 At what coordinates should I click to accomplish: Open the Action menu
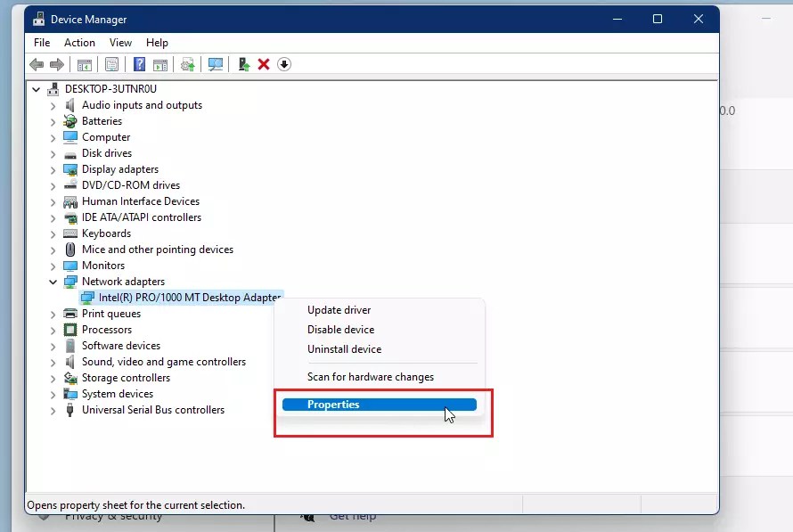tap(79, 42)
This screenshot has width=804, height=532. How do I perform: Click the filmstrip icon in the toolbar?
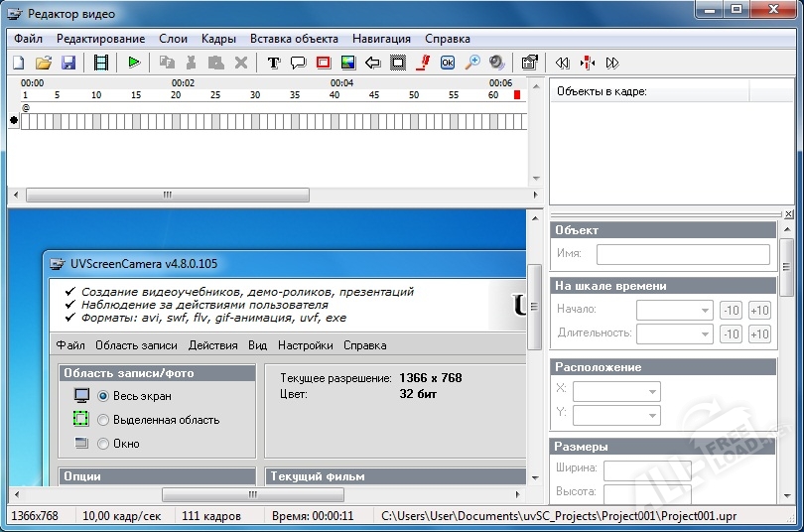tap(100, 63)
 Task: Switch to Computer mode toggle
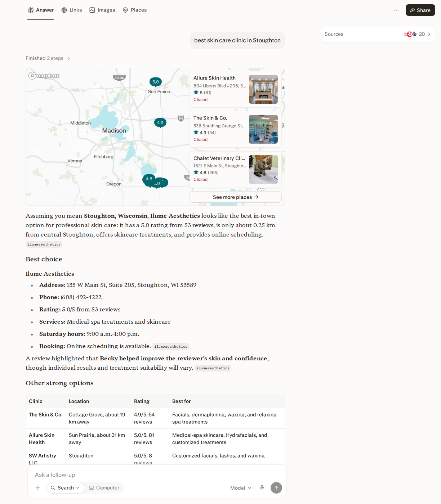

WHAT IS NEEDED. I would like the data above transcribed exactly, with its pictures left out.

EXERCISE RESPONSE.
 At what coordinates should I click to accomplish: Open the Action menu
tap(79, 42)
This screenshot has width=804, height=532. How do I perform: Click the filmstrip icon in the toolbar?
tap(100, 63)
 Task: Switch to Computer mode toggle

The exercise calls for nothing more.